== DIRECTIONS FOR THIS TASK ==
Below are several records. Retype exactly those lines running from the one with "Viewport: 845px width, 528px height." through the one with "Click the Відгуки наживо button", end lines included, and no others.

BEGIN DATASET EXTRACT

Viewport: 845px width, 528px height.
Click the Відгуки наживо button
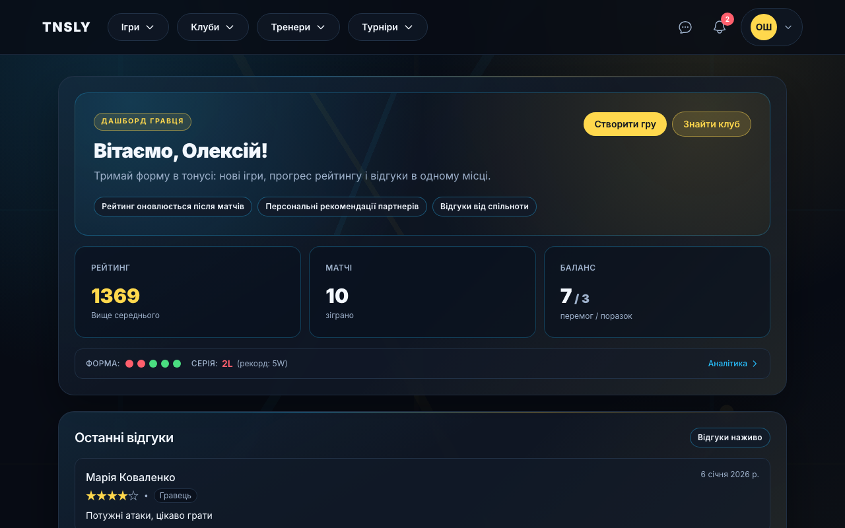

END DATASET EXTRACT
BEGIN DATASET EXTRACT

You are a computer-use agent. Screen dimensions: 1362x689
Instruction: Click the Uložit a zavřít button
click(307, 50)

END DATASET EXTRACT
BEGIN DATASET EXTRACT

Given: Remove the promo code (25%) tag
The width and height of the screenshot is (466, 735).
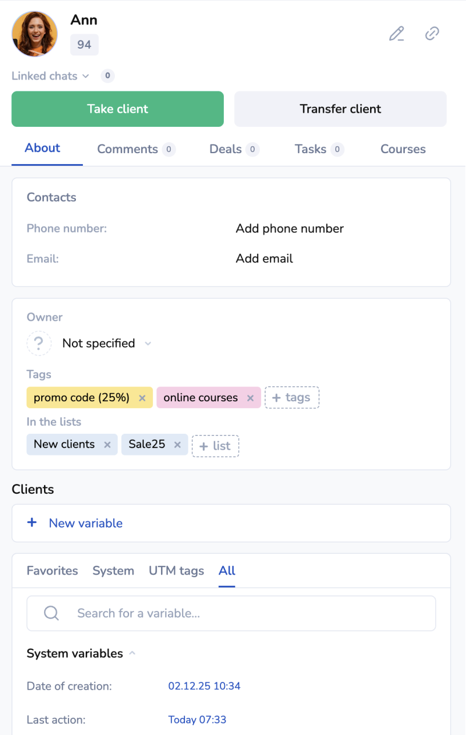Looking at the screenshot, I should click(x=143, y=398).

END DATASET EXTRACT

== OUTPUT FOR THIS EXERCISE ==
Viewport: 845px width, 528px height.
Click the Відгуки наживо button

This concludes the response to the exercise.